[Data extracts]:
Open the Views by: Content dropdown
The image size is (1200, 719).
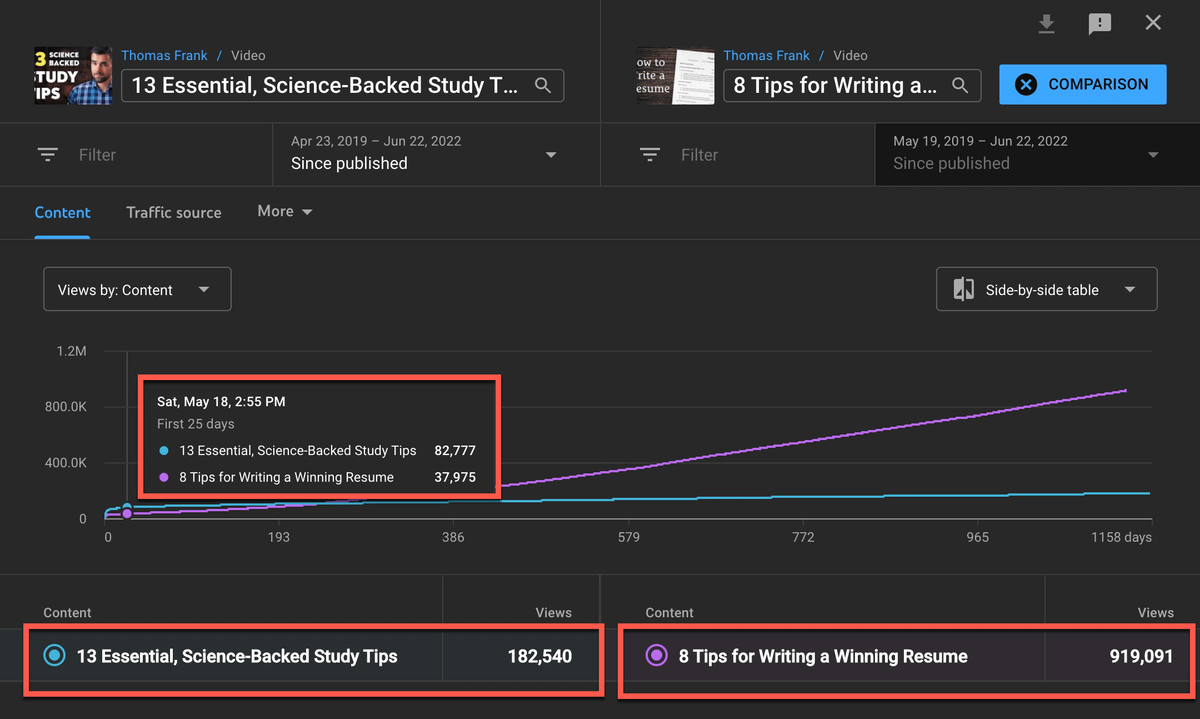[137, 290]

...

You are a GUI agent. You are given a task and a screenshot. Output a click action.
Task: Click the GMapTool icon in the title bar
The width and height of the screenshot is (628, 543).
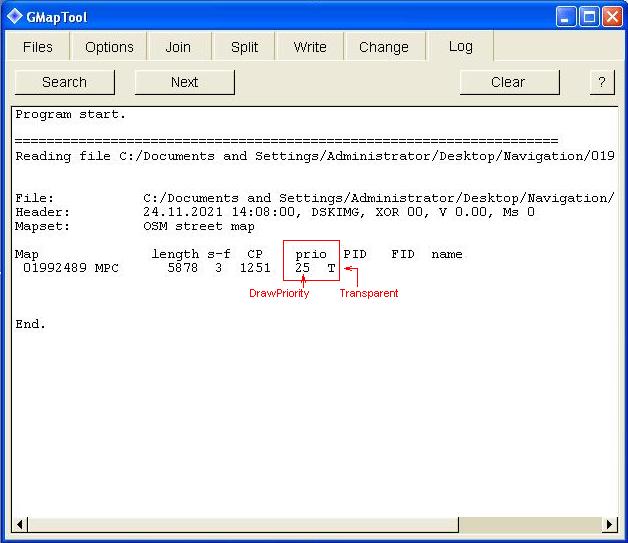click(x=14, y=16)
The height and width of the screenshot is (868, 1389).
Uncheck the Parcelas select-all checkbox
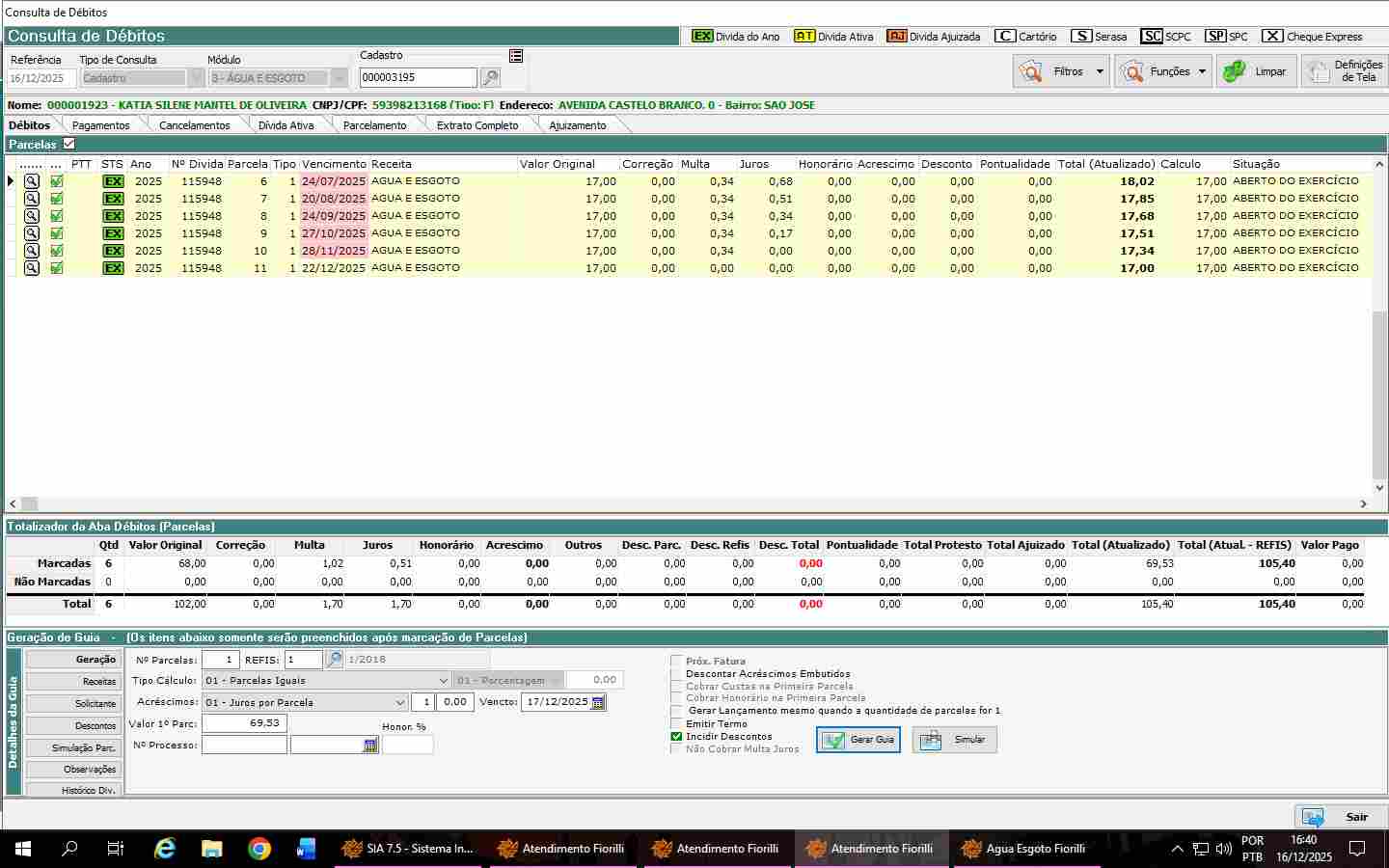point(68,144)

==

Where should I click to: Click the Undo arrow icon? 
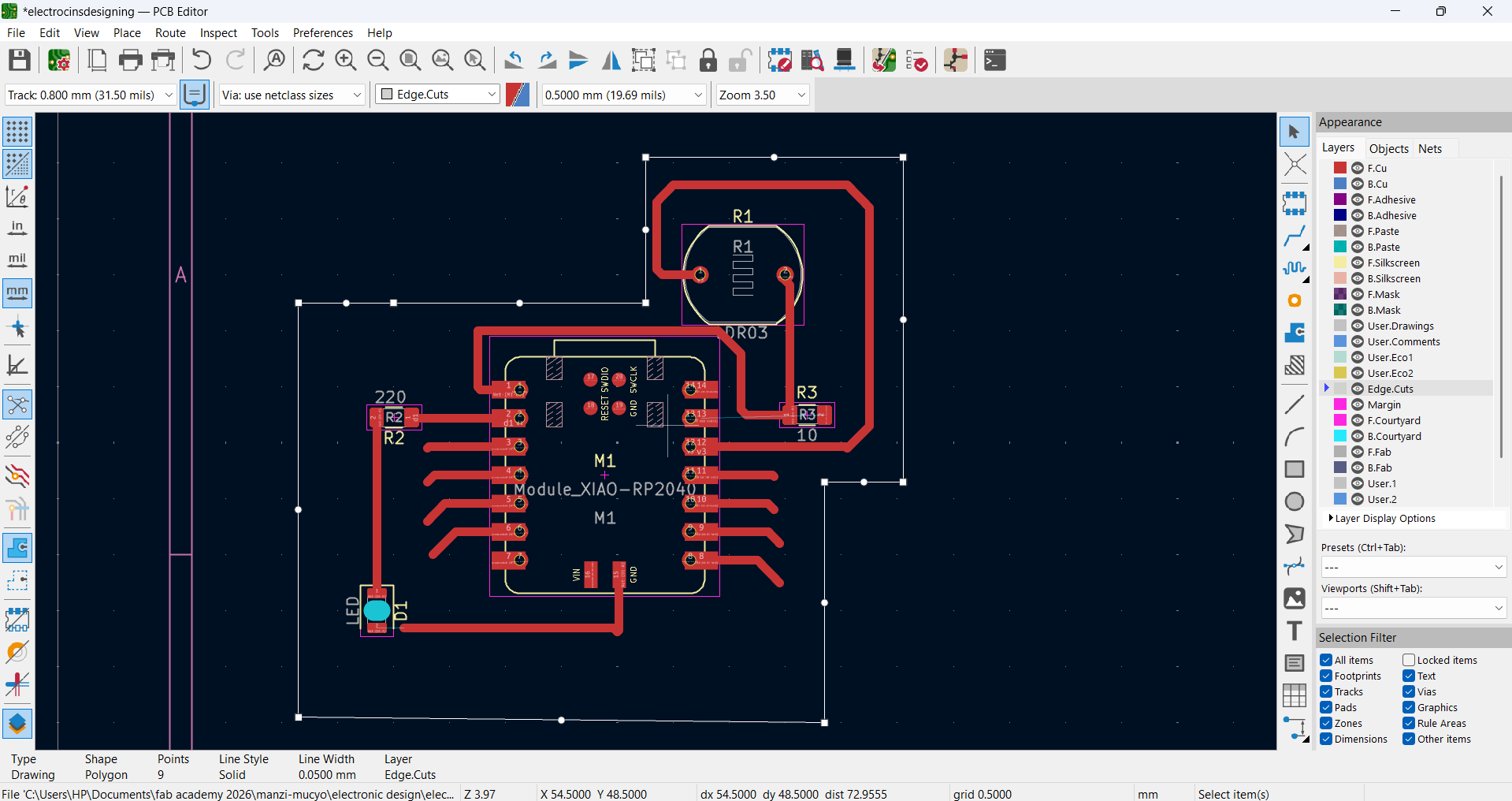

[Work item]: Your reply should contain only the number of lines in the entries above with the word "icon".

[Solved exercise]: 2